4.3. Escherichia coli Isolation and Confirmation

All samples were analyzed for the presence of colistin-resistant E. coli. Approximately 10 g of fecal material was placed into a sterile plastic bag and mixed with 90 mL of Peptone Saline Buffer, containing 0.1% peptone (Oxoid, Hampshire, UK), followed by homogenization using a stomacher. A 10 μL loop of the resulting suspension was inoculated onto MacConkey agar (Oxoid, Hampshire, UK) with 4 mg/L of colistin. The agar plates were then incubated at 37 °C for 24 h [15]. From plates exhibiting bacterial growth, we characterized bacterial colonies by red coloration, smooth spherical morphology, and a diameter >2.5 mm. We selected a colony, subcultured it onto Eosin Methylene Blue (EMB) agar (HiMedia, Mumbai, India), and incubated it at 37 °C for 24 h. Colonies with metallic green sheen on the EMB agar were considered indicative of E. coli and were subsequently subcultured onto tryptic soy agar (HiMedia, India) and incubated at 37 °C for an additional 24 h. Polymerase Chain Reaction (PCR) was performed to confirm the identity of each presumptive isolate by targeting the uidA gene. Genomic DNA was extracted from all E. coli-positive samples using a bacterial genomic DNA extraction kit (Geneaid, New Taipei City, Taiwan), following a previously described protocol [37]. PCR amplification was performed, and the products were confirmed using electrophoresis on a 1.5% agarose gel (Major Science, Irvine, CA, USA). PCR bands were visualized under UV illumination using a G-BOX F3 Gel Documentation System (Syngene, Cambridge, UK). The primer sequences, expected amplicon sizes, and annealing temperatures are detailed in Table 6.

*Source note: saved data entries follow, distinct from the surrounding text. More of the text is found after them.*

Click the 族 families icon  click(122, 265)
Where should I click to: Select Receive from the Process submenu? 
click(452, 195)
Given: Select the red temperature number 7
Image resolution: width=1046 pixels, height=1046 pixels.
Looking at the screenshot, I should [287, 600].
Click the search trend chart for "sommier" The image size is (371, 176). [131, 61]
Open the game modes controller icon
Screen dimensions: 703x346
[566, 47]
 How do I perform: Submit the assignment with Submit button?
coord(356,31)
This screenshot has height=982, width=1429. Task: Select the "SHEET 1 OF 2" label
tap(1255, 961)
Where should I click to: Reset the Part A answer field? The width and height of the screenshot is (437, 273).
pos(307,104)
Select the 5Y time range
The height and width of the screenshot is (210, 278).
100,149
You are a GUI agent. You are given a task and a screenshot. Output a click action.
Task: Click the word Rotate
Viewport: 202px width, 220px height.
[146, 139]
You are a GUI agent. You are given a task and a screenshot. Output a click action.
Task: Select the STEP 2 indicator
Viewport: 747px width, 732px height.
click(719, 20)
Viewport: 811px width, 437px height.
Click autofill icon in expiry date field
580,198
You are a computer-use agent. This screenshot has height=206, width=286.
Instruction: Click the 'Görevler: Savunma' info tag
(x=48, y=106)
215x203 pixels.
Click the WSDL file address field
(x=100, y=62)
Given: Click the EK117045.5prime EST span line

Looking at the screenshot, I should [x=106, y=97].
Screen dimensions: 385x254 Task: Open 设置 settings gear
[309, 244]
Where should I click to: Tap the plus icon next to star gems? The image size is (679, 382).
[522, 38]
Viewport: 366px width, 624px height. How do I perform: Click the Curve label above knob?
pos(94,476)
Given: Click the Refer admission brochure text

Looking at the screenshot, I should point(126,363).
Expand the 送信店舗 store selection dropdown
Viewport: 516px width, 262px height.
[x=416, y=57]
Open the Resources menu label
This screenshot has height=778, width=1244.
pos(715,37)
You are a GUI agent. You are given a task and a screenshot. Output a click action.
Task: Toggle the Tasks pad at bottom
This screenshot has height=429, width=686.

4.4. Antibiotic Susceptibility Testing

Antimicrobial susceptibility testing of all isolates was performed using the disk diffusion method, following the guidelines of the Clinical and Laboratory Standards Institute (CLSI, 2019) [81]. Isolates were initially cultured on Tryptic Soy Agar (TSA) (HiMedia Laboratories, Mumbai, India). Each bacterial suspension was adjusted to match the 0.5 McFarland turbidity standard, and the standardized E. coli inoculum was evenly spread onto Mueller–Hinton Agar (MHA) (HiMedia Laboratories, Mumbai, India) using sterile cotton swabs. Antimicrobial disks were then placed on the agar surface, and plates were incubated at 37 °C for 24 h. Susceptibility was assessed against ten antimicrobial agents representing five major classes: beta-lactams (ampicillin, amoxicillin/clavulanic acid, and piperacillin), aminoglycosides (amikacin, gentamicin, and streptomycin), phenicols (chloramphenicol), cephalosporins (ceftriaxone), quinolones (enrofloxacin), and tetracyclines (tetracycline) (Oxoid Ltd., Basingstoke, UK). Multidrug resistance (MDR) was defined as resistance to at least one antimicrobial agent in three or more different antibiotic classes.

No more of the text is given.